You're right, of course. I should have said JVM instead of Java.

That said, in reality, JVM bytecode is tied pretty closely with Java. The bulk of a program: method calls, types, loops, etc all map pretty much 1:1 with what Java emits - there's not a whole lot of room for improvement. And if there were, it would probably be through MORE static typing and compile-time analysis, not less.

I expect that for any arbitrary Clojure program you give me, I can write a Java program that will execute as fast or faster. Of course, it might take me ten times as long to write and have ten times the amount of source code.


Of corse scala is fast with stuff like that because its typed. But should we talk about all the stuff you can't do because you have types all the time?

I think clojure is getting really close to a dynamic language that can get down to the speed of a static language if you need it.


Yes, let's. You first!


And Ocaml is faster than Ruby!


I was pointing out that the comparison between Scala and Clojure is between a static language and a dynamic one, the static one will almost always perform better.


As someone familiar with Java/Scala but not Clojure, what exactly do those type hints do? Just prevent it from autoboxing the primitives? Avoid excessive reflection? Can this be done for other types or just int/long/float/etc?

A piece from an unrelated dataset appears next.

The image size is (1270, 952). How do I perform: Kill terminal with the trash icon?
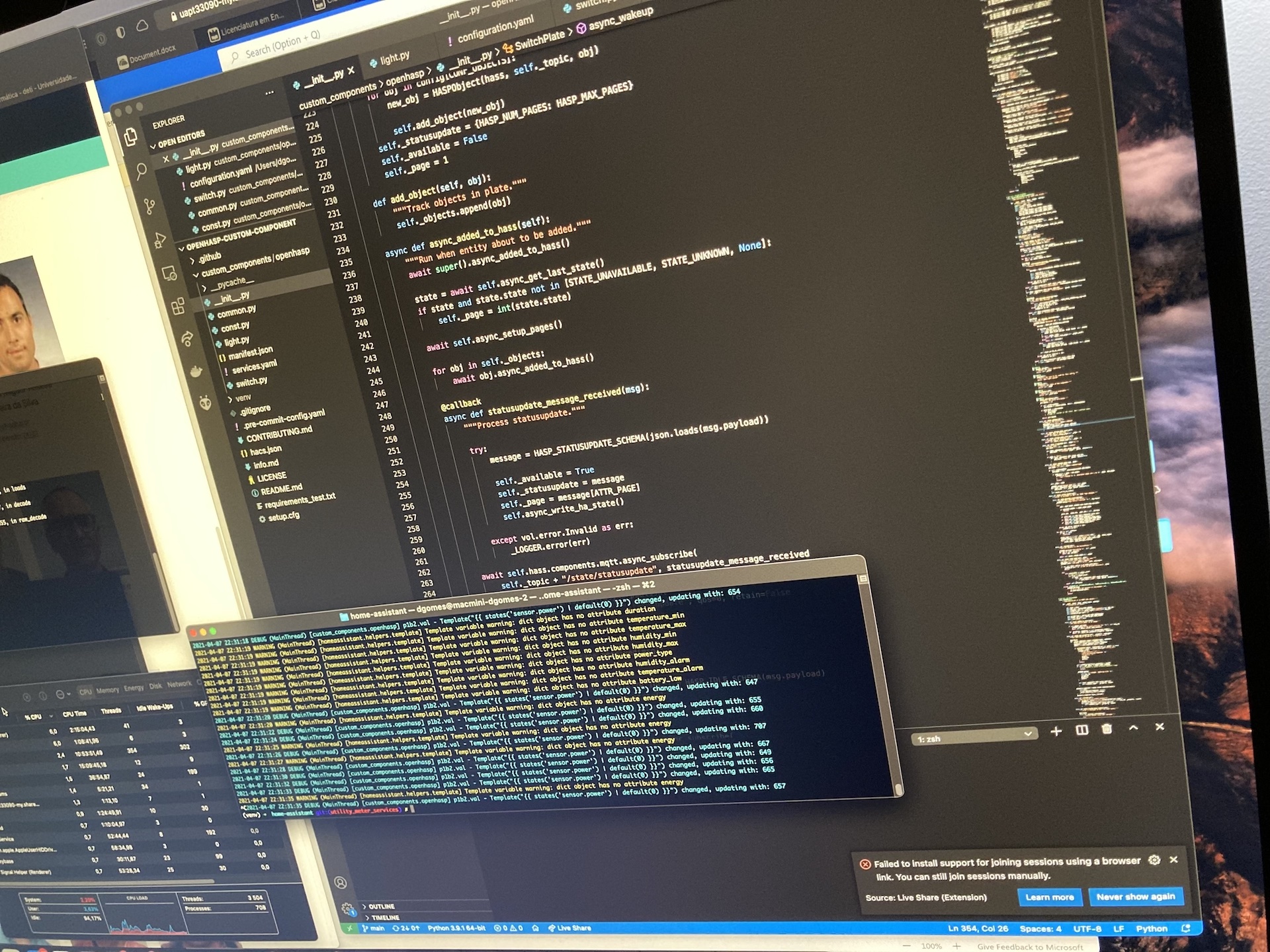coord(1107,729)
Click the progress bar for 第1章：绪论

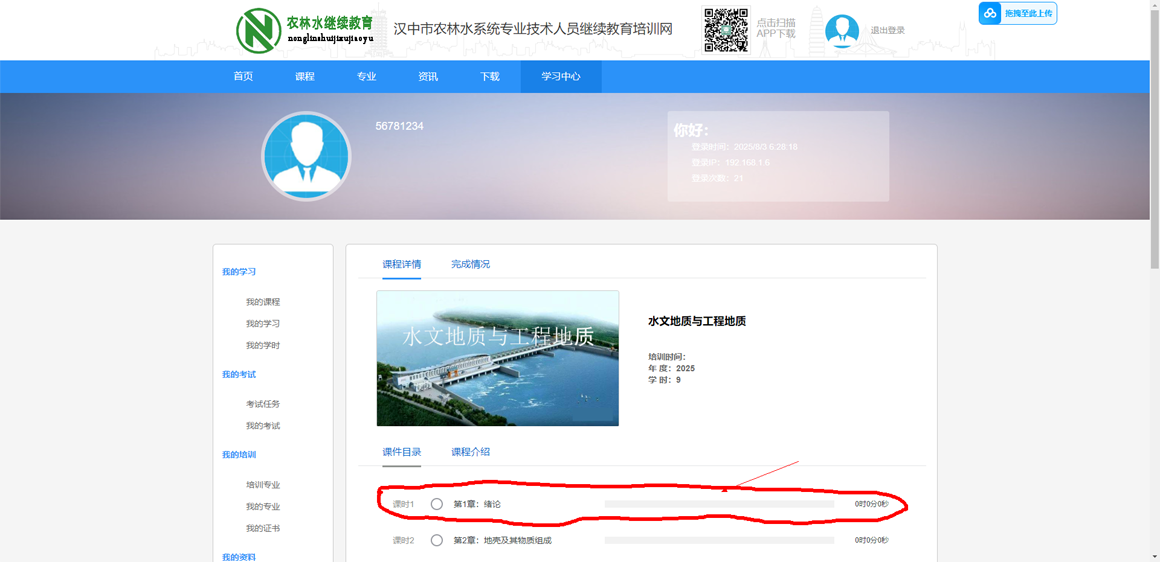pyautogui.click(x=719, y=504)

type-hinting Java objects to avoid reflection has been possible for some time now. What wasn't possible was for fns to take or return primitives w/o boxing. ^:static lets you do that. ^:static also allows the JVM to apply the most aggressive optimizations to your code - ^:static tells the JVM the code won't change - so callers of ^:static fns won't get the latest version if you redef them. The benefit being that with numeric code you'll often see an order of magnitude performance jump.

So a general strategy is to write your code as you normally would - def'ing redef'ing fns at will. Then when it works - declare the critical paths ^:static, and adding primitive type hints ^long, ^double if the code is numeric.

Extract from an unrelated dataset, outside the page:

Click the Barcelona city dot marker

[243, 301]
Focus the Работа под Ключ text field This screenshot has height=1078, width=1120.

CMUCL, dealing with a similar infinitely-dynamic problem in Lisp, had a similar approach but dealt with it on a block-of-code level instead of per-function. You could declare a block to be compiled together, and any calls between functions in the block would be treated as having a promise that you'd never redef them without recompiling the whole block, so they could be statically optimized with respect to each other.

Not sure if that's a better or worse approach overall. It probably depends on the structure of your program. One nice feature was that the same function could be static from some perspectives and not from others--- to functions in the same compilation block it was static, but functions from outside that block that called it treated it as non-static, and would immediately get the new version if, say, that whole block were recompiled. That let you make the core code optimized by sticking it in one big compilation block, while not changing the normal dynamic Lisp semantics of the block when viewed from the perspective of any outside function.

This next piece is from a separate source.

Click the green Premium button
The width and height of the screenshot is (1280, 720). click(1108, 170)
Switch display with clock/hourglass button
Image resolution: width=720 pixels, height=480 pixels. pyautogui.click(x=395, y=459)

Clojure supports the static from some perspectives and not from others pattern, you just have to go through the var. So even if an fn foo is declared ^:static, you can call #'foo instead so that you always get the latest version of the fn.


The diffrence form Java/Scala is that Clojure dosn't type check (like say typed scheme). Is just for performance.

typhinting to avoid reflection can be done for all java objects. The autoboxing is only for numeric stuff.


It avoids reflection, and instanceof checks.